| Thorndike Company Collection |
| Catalog Record |
Mss 442 1836-1918 Volumes 28-79, 99-107 |
The Thorndike Company was a cotton textile manufacturer with mills in West Warren and Palmer, Massachusetts, which produced ticking, denims, and awnings. The collection contains two series of payroll records containing the names, wages, job titles, and signatures of women factory workers.
Payroll records for the Thorndike Company begin in 1838 and show considerable gender segregation. Although both men and women worked in the carding room, all the weavers were women and all the spinners were men. By 1900, all the spinners were women.
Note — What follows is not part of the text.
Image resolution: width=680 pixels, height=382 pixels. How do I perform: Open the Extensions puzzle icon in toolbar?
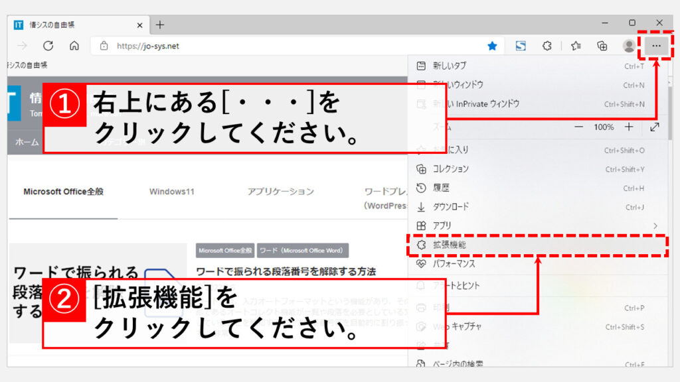[547, 46]
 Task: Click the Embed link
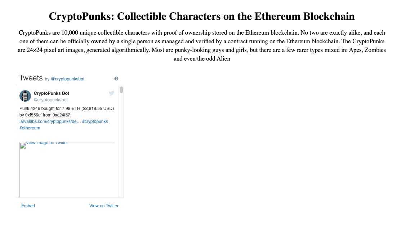pos(28,206)
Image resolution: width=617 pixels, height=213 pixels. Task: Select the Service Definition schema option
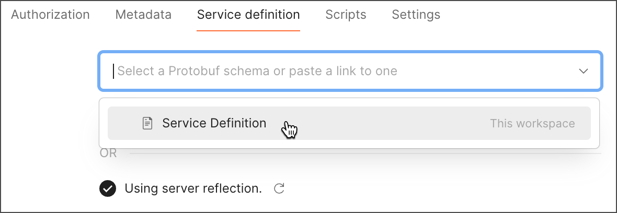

Another series of payroll records which is part of the collection, for the Warren Cotton Mills from 1854 to 1886, paints a slightly different picture. In 1854, approximately three-quarters of the workforce were men, outnumbering women workers even in usually female occupations such as weaving. In 1860, perhaps reflecting the advent of the Civil War, three quarters of the workers in the weaving room were women. By 1886, there were many more women than men throughout the company, and both men and women worked in the previously all-male spinning room.
Stock records for the Warren Cotton Mills contain names of women investors.
Wage and time accounting Payrolls: Thorndike Company, volumes 28-78 (1838-1900); Warren Cotton Mills, volumes 99-107 (1854-1886)
Family and financial records Stock ledger: Warren Cotton Company, Volume 79 (1854-1918)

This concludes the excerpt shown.